Il Flaminio ribolleva quando l’intro di “Where the streets have no name” risuonò forte e chiaro. Aspettavamo questo tour, ci erano giunte voci di cosa sarebbe stato, non c’era internet, ci affidavamo ai racconti e ai giornali musicali. Tutto era da scoprire, ma tutto ci apparteneva e ce lo tenevamo stretto. Un Bono senza voce lottò per tutto il concerto, fino a buttare il microfono sul palco con gesto di stizza. Ma che concerto, che senso di unione con il pubblico. Durò si poco, ma rimase come ricordo indelebile.
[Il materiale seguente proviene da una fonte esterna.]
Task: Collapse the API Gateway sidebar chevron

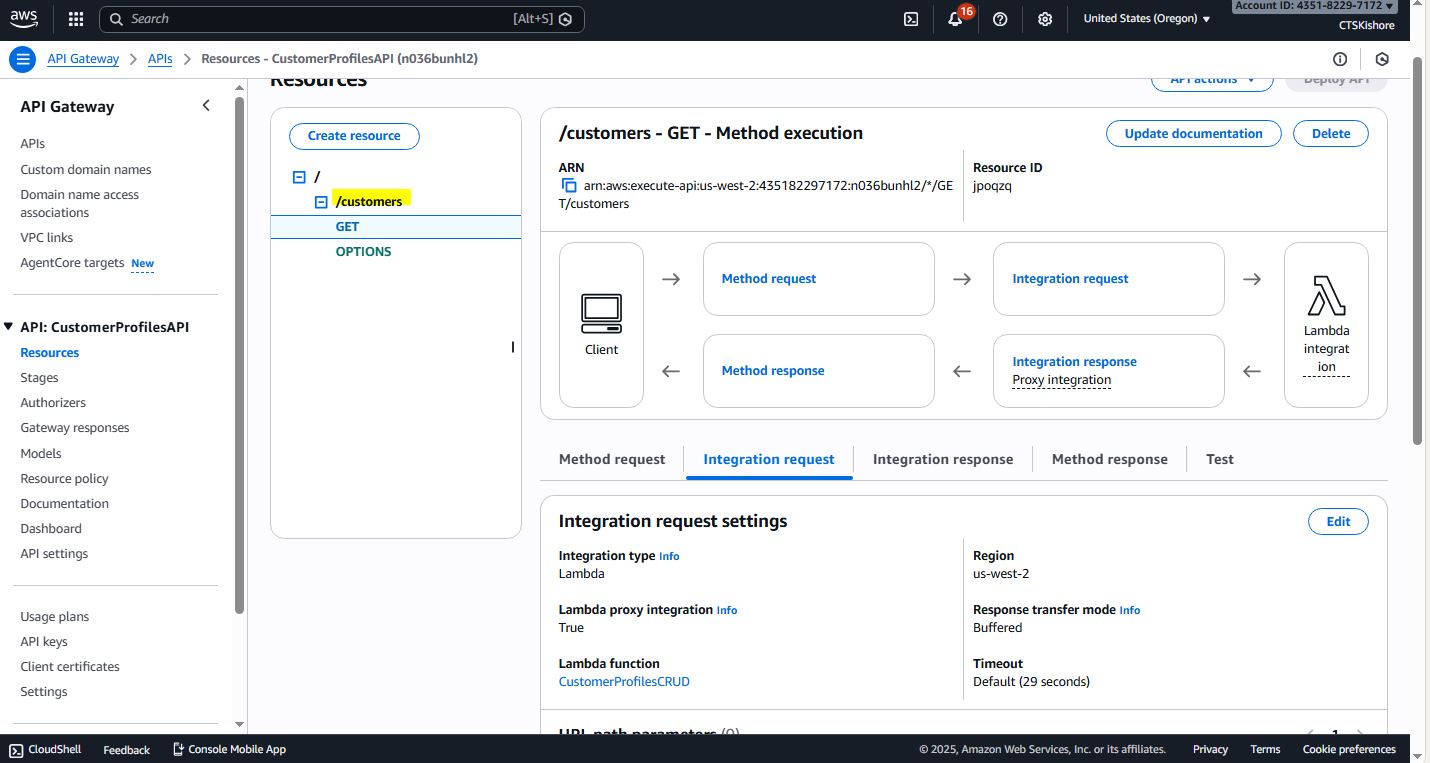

E’ rimasto famoso come il concerto del terremoto per i settaggi del basso di Adam, ma terremoto fu quello che suscitò in noi il fatto di vederli finalmente con noi in un abbraccio collettivo. Bono nel suo italiano stentato ci conquistò cosi :«Questo posto è grande… ma noi e voi… siamo più grande»
Erano gli U2 che con le loro citazioni rileggevano tutto il catalogo del rock cosi ecco che sul loro palco si agitavano i fantasmi di Marley, Jim Morrison, arrivava anche Van Morrison con i Them, e gli onnipresenti Beatles, con “Help” che fu anche un grido di aiuto di Bono “La gente di Roma avrebbe cantato per me”.